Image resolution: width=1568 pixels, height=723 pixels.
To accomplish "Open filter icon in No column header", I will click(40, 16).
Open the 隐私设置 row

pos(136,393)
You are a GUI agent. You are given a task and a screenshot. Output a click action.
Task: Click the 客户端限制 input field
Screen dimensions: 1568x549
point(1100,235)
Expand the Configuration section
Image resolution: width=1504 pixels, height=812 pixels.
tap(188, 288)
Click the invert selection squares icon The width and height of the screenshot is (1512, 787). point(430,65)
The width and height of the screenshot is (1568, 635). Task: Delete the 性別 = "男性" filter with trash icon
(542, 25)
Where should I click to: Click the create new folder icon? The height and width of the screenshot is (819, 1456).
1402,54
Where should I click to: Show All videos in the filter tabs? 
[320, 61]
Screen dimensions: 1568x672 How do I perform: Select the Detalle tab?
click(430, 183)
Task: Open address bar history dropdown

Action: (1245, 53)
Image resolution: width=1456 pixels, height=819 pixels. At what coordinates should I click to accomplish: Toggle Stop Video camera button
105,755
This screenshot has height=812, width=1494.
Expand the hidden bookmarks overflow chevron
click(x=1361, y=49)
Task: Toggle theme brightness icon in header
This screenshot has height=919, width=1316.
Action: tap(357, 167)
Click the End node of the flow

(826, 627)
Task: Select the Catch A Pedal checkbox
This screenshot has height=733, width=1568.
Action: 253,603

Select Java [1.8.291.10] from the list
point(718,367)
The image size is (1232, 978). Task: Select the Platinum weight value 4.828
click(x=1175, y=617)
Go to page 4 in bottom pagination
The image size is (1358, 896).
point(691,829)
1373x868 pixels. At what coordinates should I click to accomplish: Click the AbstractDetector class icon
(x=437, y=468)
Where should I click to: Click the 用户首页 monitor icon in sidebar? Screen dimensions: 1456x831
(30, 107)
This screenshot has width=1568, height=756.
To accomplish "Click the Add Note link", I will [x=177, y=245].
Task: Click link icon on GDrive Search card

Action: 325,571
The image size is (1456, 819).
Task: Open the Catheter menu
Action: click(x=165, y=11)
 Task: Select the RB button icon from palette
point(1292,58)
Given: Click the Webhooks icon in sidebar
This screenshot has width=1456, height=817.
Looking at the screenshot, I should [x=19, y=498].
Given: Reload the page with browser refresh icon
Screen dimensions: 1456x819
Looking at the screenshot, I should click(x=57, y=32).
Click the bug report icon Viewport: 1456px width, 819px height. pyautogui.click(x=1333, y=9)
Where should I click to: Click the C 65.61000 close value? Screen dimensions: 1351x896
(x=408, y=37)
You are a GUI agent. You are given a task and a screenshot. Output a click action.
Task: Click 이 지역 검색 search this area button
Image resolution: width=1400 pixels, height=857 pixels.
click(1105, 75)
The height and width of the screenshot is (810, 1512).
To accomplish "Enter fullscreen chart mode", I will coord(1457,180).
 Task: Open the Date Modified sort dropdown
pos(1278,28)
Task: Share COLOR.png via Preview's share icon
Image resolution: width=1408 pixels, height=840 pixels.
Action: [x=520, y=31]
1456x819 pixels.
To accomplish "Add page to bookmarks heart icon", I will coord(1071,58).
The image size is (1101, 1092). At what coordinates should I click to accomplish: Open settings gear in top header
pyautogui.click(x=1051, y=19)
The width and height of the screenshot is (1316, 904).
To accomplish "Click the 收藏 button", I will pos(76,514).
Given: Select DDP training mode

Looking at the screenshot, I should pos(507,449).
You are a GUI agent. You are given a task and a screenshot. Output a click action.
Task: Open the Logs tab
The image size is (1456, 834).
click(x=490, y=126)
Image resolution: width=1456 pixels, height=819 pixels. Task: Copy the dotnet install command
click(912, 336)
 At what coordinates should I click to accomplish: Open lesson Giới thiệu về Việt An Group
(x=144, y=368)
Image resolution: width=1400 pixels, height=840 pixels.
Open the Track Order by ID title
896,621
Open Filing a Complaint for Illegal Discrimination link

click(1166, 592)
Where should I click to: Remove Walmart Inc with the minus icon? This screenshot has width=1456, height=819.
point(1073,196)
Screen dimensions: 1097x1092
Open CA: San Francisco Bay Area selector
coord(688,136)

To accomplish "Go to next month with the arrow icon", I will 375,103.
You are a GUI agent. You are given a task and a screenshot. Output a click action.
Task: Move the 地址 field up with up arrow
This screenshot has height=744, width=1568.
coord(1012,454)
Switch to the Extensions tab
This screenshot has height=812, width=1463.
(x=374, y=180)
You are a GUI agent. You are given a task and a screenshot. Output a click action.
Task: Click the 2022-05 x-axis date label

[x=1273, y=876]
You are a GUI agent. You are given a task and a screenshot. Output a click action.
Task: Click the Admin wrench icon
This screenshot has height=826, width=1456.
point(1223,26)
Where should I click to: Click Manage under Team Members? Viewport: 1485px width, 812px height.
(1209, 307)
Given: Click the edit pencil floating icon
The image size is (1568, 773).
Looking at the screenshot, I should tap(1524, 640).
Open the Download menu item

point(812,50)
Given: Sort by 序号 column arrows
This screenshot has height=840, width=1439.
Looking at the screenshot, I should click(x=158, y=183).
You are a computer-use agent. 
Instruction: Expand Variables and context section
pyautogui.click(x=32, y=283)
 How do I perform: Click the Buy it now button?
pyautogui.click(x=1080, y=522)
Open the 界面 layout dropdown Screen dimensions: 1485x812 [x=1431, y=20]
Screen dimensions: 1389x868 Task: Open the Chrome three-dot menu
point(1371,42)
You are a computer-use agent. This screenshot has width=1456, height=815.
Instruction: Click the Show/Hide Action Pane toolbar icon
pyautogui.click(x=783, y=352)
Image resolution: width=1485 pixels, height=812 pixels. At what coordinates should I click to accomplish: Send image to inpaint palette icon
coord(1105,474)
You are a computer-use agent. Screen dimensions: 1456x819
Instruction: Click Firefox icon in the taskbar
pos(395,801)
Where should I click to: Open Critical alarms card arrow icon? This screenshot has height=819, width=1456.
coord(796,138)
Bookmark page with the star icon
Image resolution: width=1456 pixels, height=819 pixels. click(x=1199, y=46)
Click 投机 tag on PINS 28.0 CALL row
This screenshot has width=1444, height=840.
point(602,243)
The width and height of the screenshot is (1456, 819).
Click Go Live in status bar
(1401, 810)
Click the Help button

┄┄┄┄┄┄┄┄┄┄┄┄┄┄┄┄┄┄┄┄

> What you are asked to do:
Copy all lines above containing the string "field".

> Reply to the exercise:
Task: Click the 客户端限制 input field
Task: Move the 地址 field up with up arrow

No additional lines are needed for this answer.